Q. Why are people drawn to medical myths?
A. The world is so uncertain. While scientists are quite comfortable in the uncertainty, humans like a complete narrative with the gaps filled in. The credible scientist will say that vaccines have saved millions of lives, but no medicine or treatment is 100 percent safe, whereas if someone comes up to you and says vaccines are 100 percent dangerous, it’s easier to believe that because there is so much certainty baked into that statement.
Also, a big part of being human is tribalism. So, if everyone in your yoga class, your community, your kids’ school is saying, I’m not getting my kid vaccinated, it can be quite terrifying to be the outlier saying, “Didn’t you know there are millions of data points that show that vaccines are safe?”
Q. What’s the motivation of people, including those in the anti-vaccine movements, to resist scientific data or deliberately push disinformation?
A. I think the motives can be very varied. There have always been people exploiting people’s anxiety and fear. They might be doing it for profit, to scam people. For others, I don’t think it’s about health. It could be about their beliefs that government should not be intervening in private parts of your life.
Q. With COVID-19, we’ve heard the mantra about how we should listen to the science telling us to wear masks and social distance. Why isn’t that working for everyone?
A. The medical field often operates from what’s known as the knowledge-deficit model, in which doctors say, “I’m going to translate this complex information to a level that you will get and then the job is done,” right?

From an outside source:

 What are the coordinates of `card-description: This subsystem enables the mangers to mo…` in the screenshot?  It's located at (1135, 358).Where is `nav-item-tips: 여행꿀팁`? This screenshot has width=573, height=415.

It doesn’t work that way. Whether we change behavior depends a lot on our biases.
Q. How could doctors communicate better?
A. The first thing we need to do is listen and listen deeply to really understand the patients we’re speaking with: What are their fears and what are the cultural and historical and religious beliefs that people are coming into the clinic with?

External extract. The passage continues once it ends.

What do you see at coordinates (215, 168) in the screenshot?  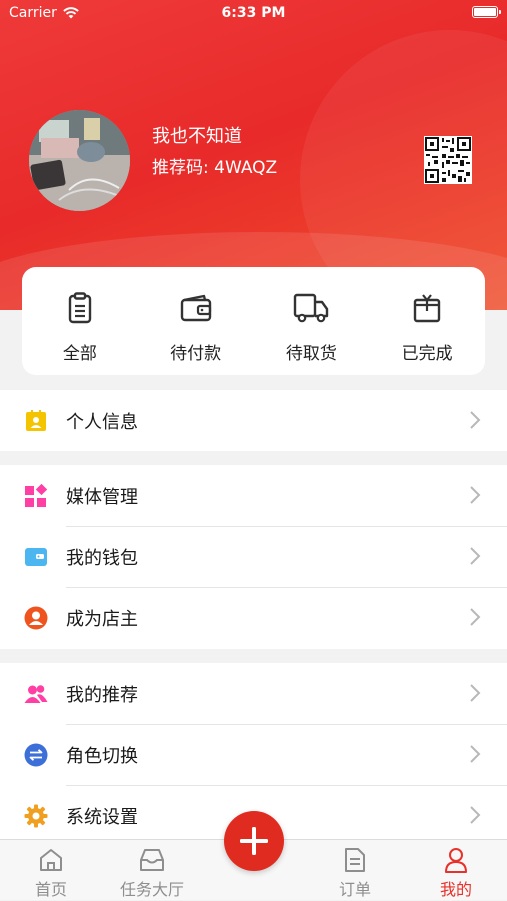 I see `referral-code: 推荐码: 4WAQZ` at bounding box center [215, 168].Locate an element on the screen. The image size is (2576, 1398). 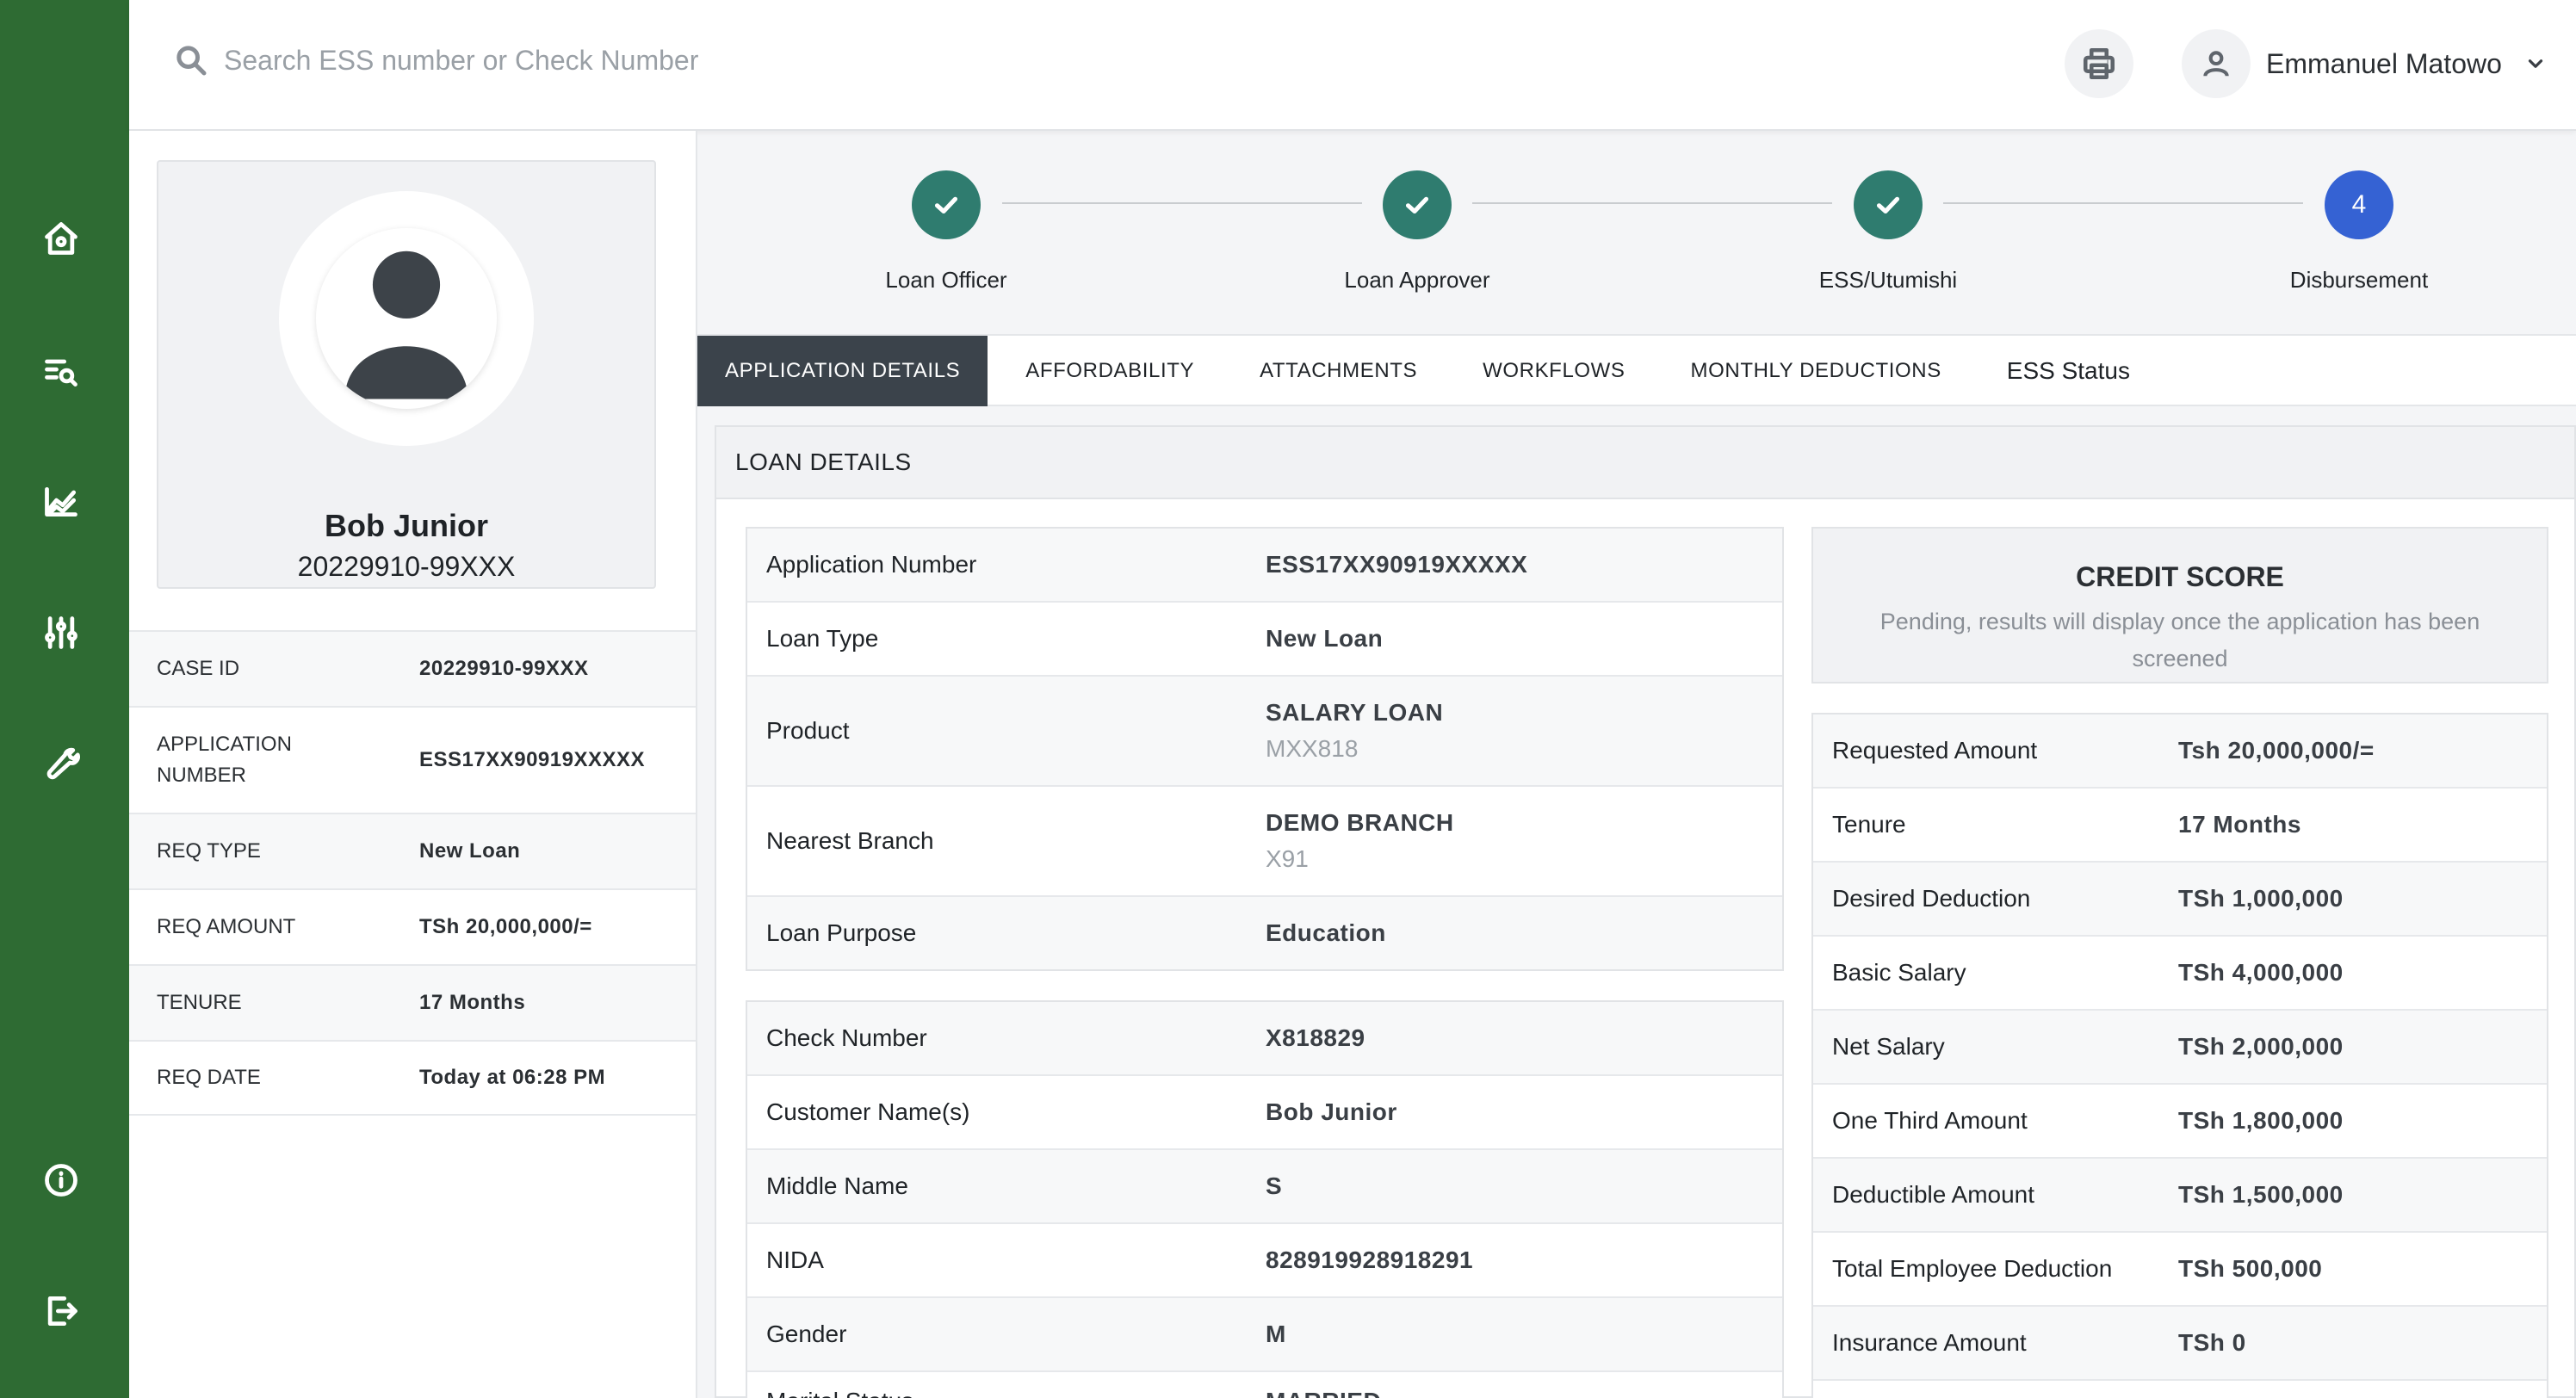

Q. There was the video from the Bakersfield doctors, who cited discredited data to argue against the first COVID-19 lockdowns in the spring. Did that go viral because the doctors were telling people what they wanted to hear at that moment?
A. Yes. It’s complicated. There also were some countries in Asia that handled the pandemic very well without instituting massive lockdowns. But they had really robust testing programs and amazing contact tracing that allowed them to control it. In science, there always is a range of opinions and discourse. You also will see an evolution of ideas. So Dr. Fauci, back in February and March, said you don’t have to wear a mask, then in April and May, he was saying, “Please wear a mask.” It confused people, but he was doing what scientists do, which is assess the shifting landscape of evidence to make recommendations.